Items taken from a dataset
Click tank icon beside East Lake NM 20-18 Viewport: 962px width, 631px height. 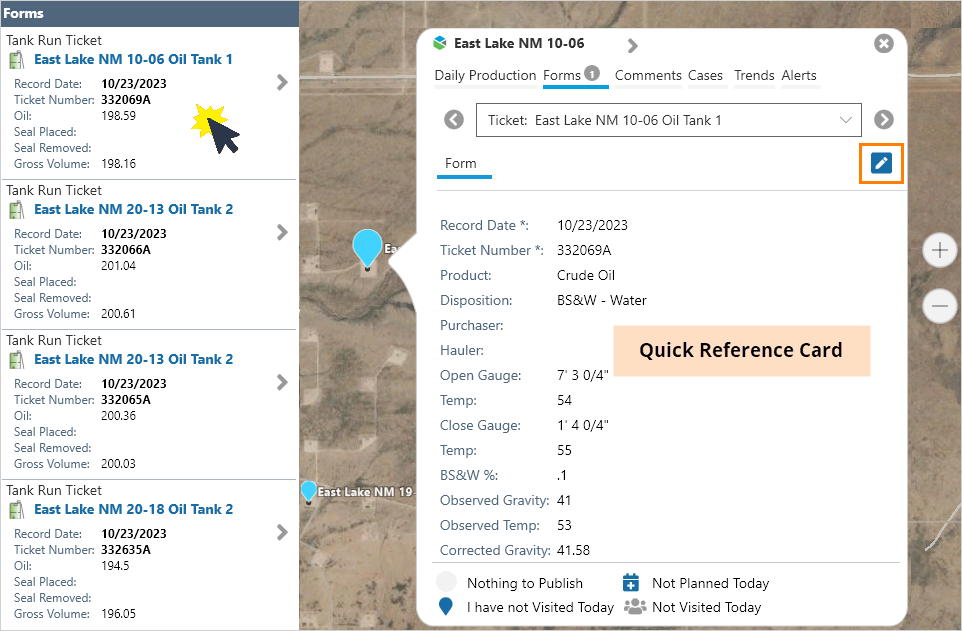point(17,510)
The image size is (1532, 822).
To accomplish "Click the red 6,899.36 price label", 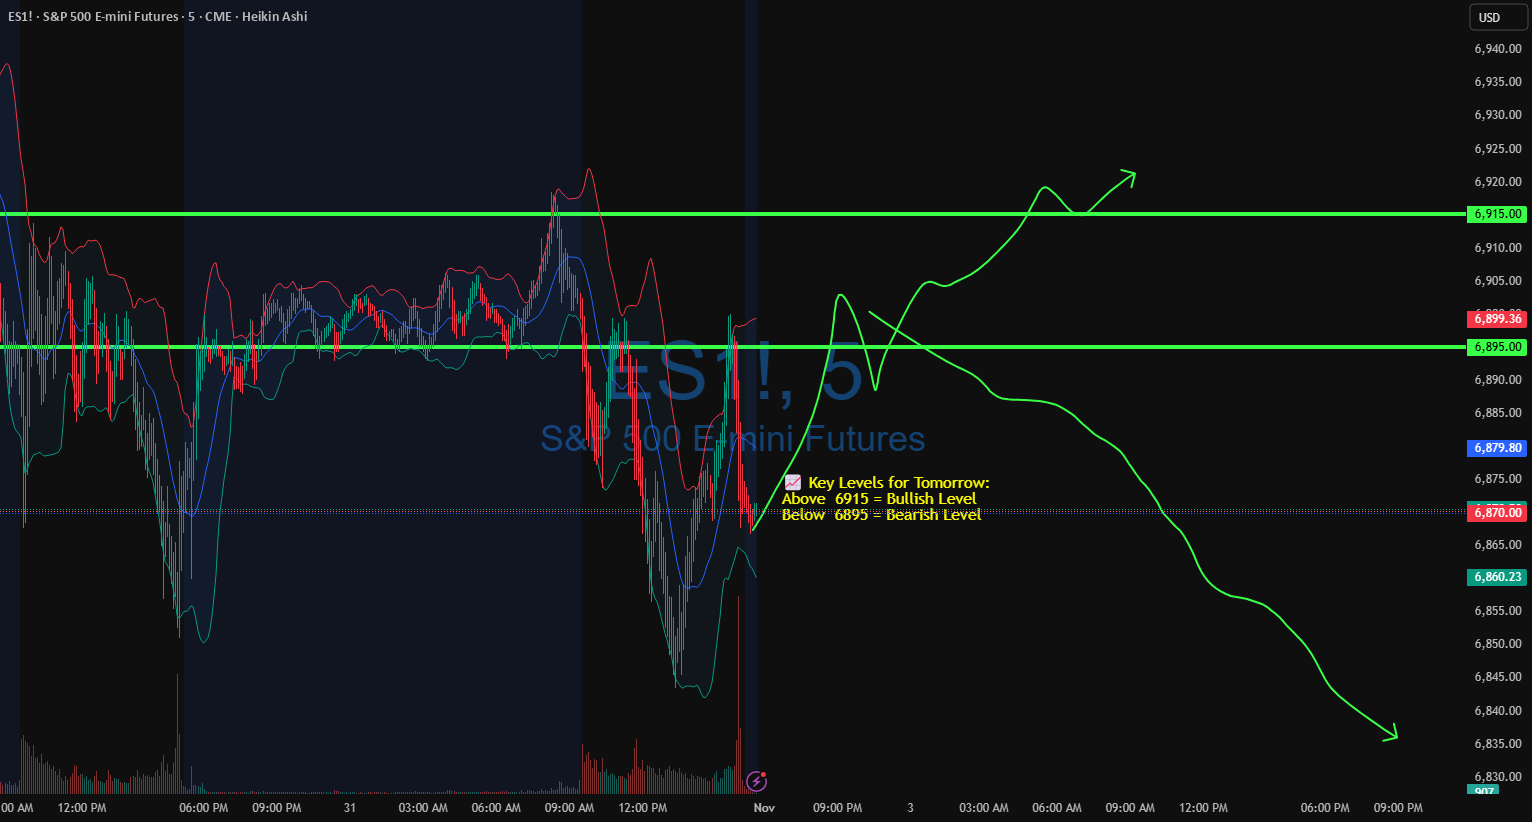I will (1497, 319).
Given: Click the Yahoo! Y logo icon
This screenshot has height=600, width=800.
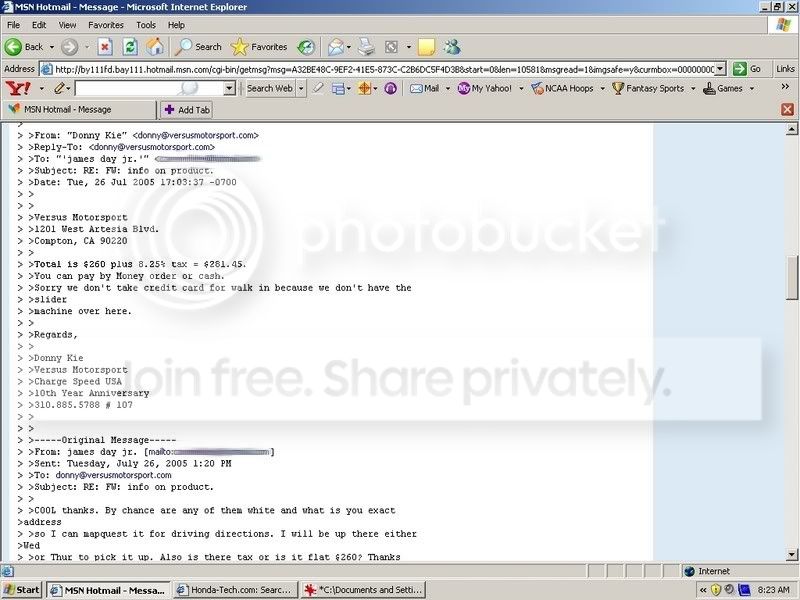Looking at the screenshot, I should coord(12,88).
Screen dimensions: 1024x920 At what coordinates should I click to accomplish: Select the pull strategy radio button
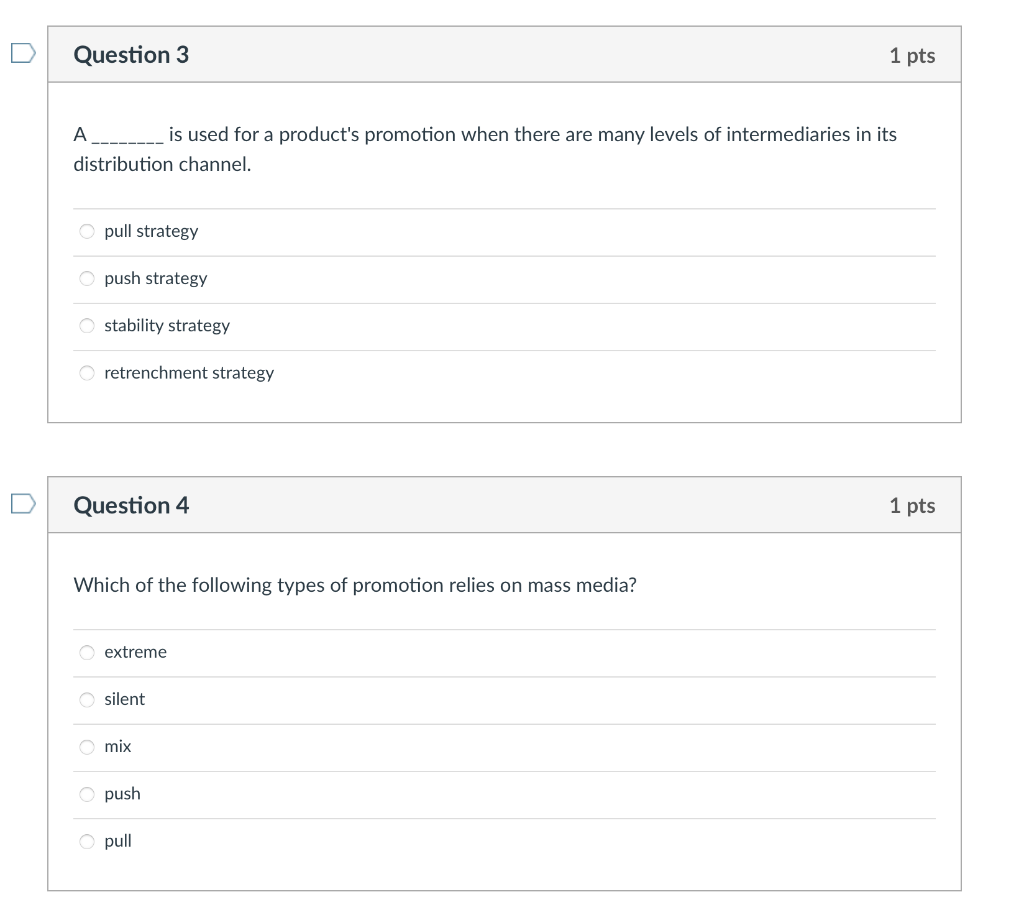(87, 231)
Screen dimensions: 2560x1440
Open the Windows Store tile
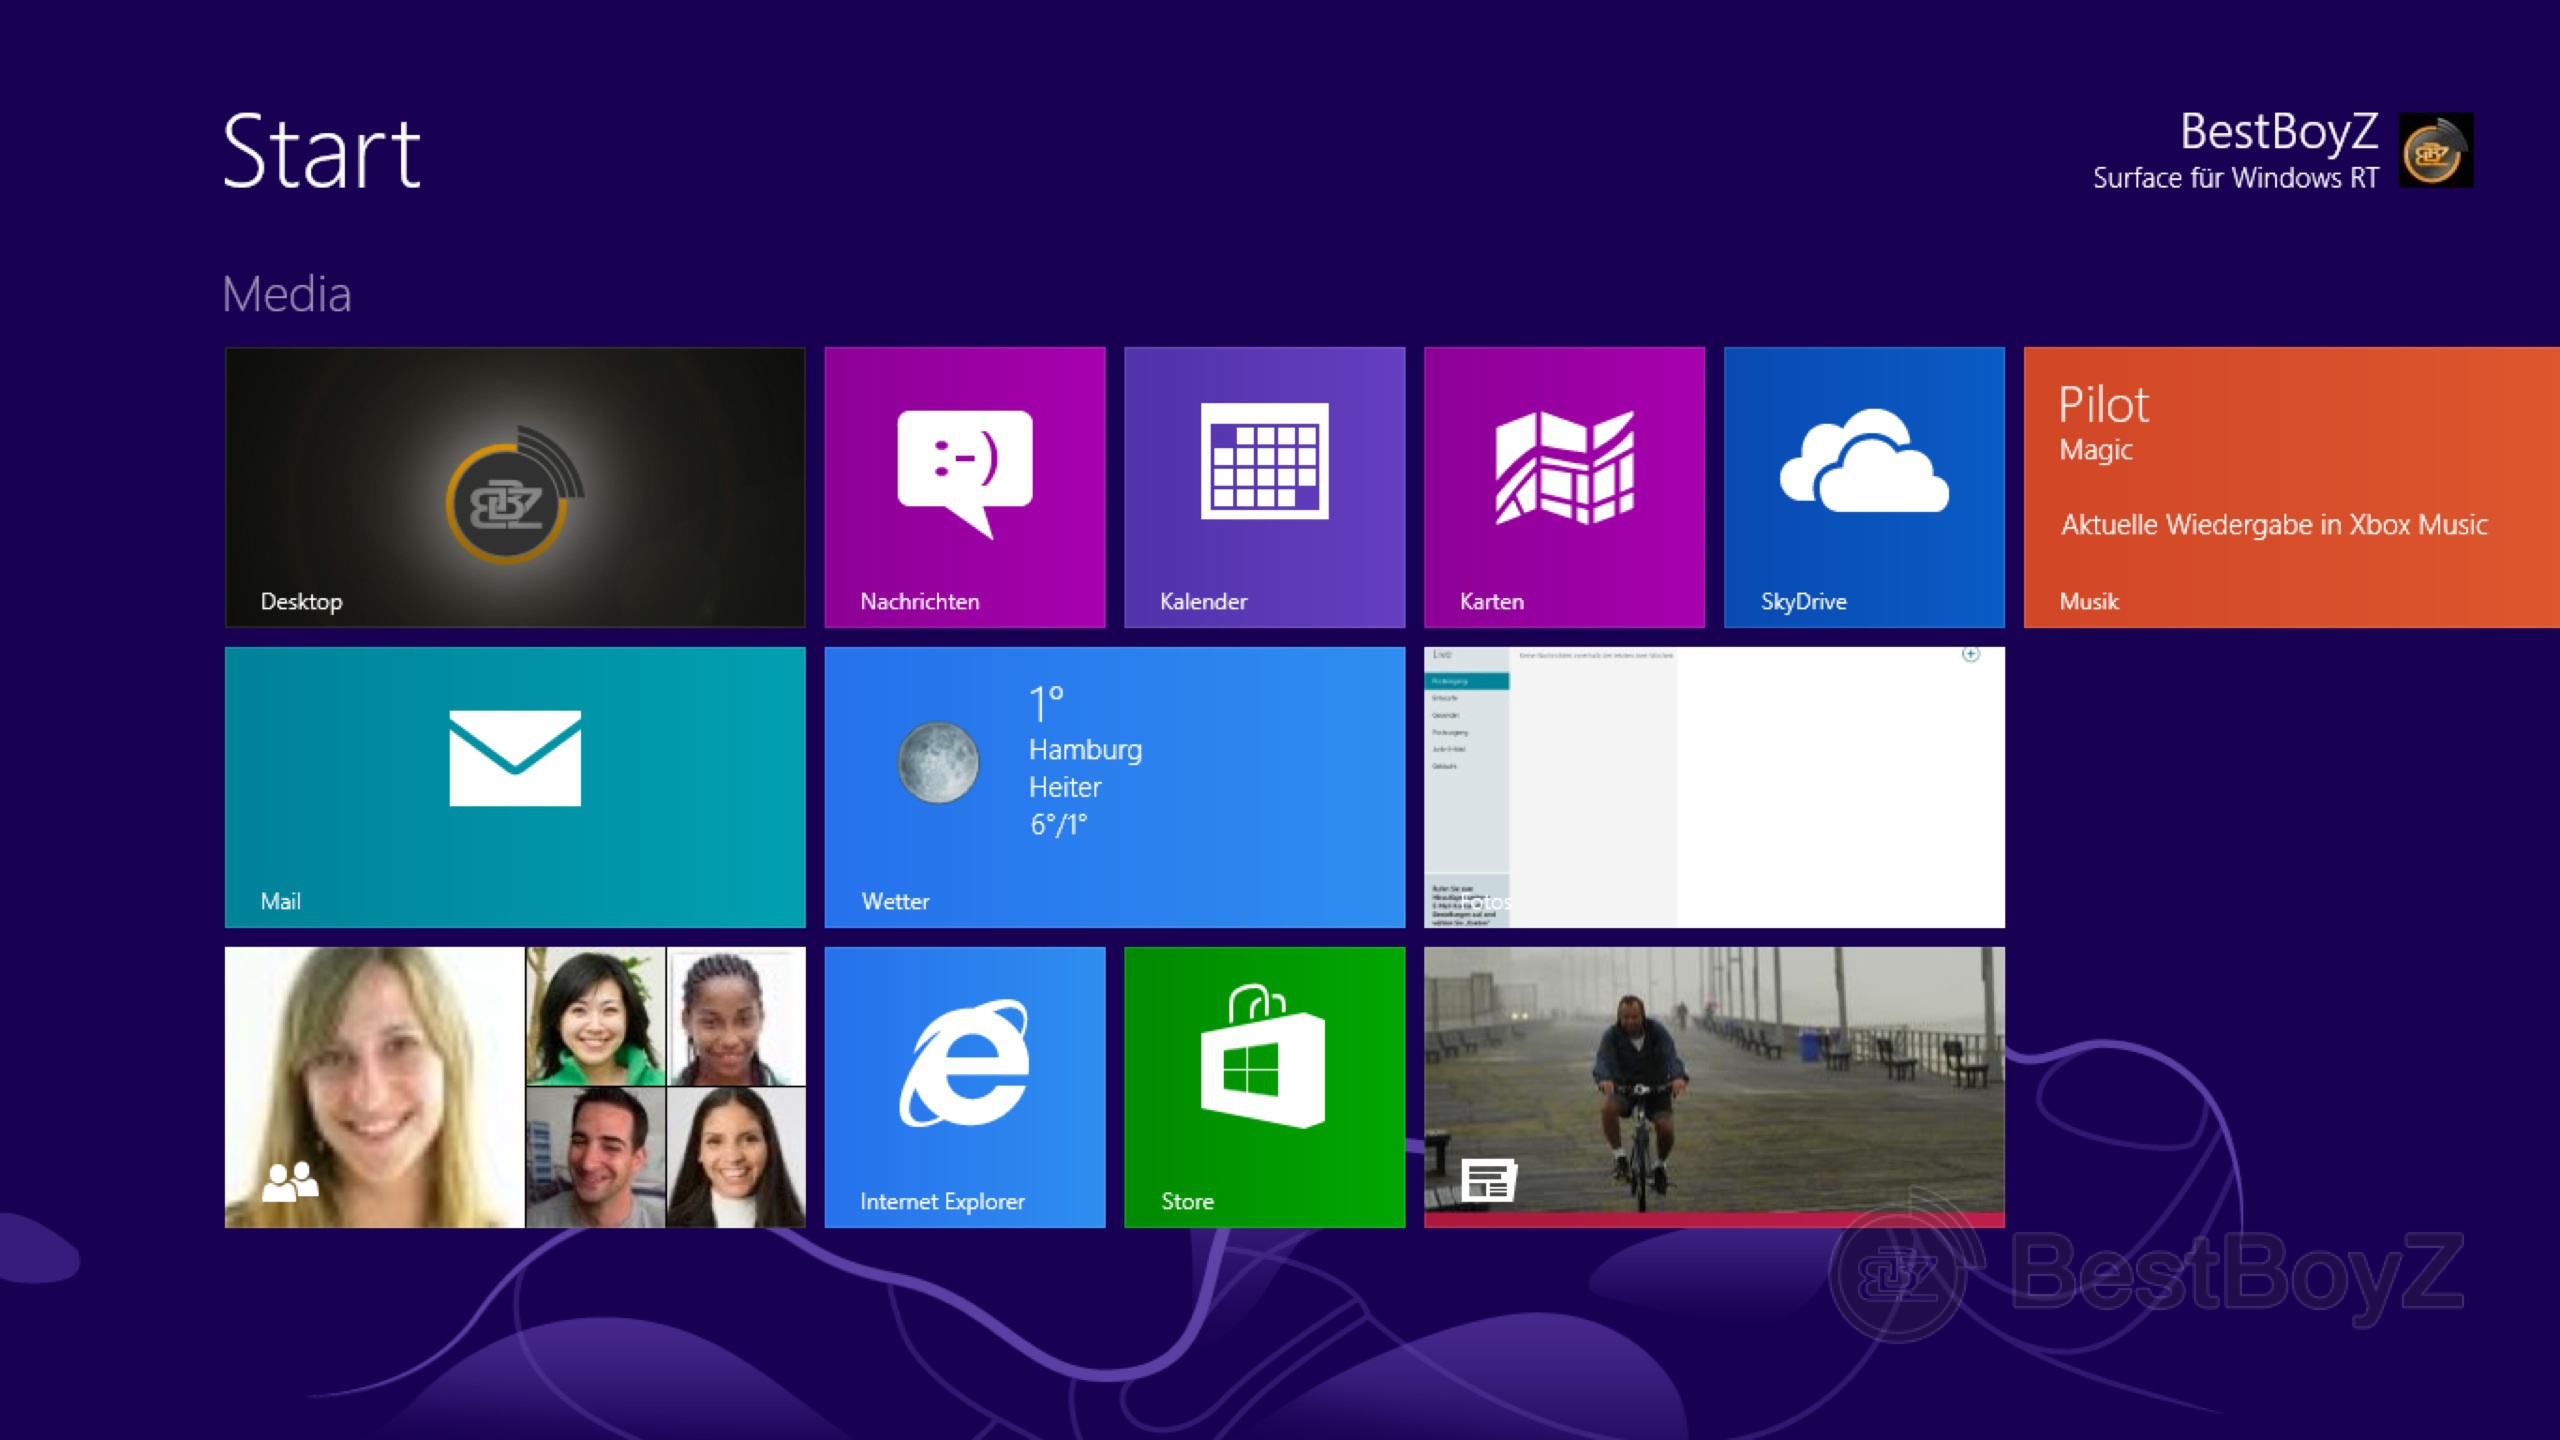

Task to carry out> Copy the records word for word, starting at the line containing "Screen dimensions: 1024x920" and continuing through the end of the records. Omit the pictures from your copy.

Answer to the task>
Screen dimensions: 1024x920 At what coordinates should I click to accomplish: Select the pull strategy radio button
(87, 231)
Screen dimensions: 2560x1440
Open the Windows Store tile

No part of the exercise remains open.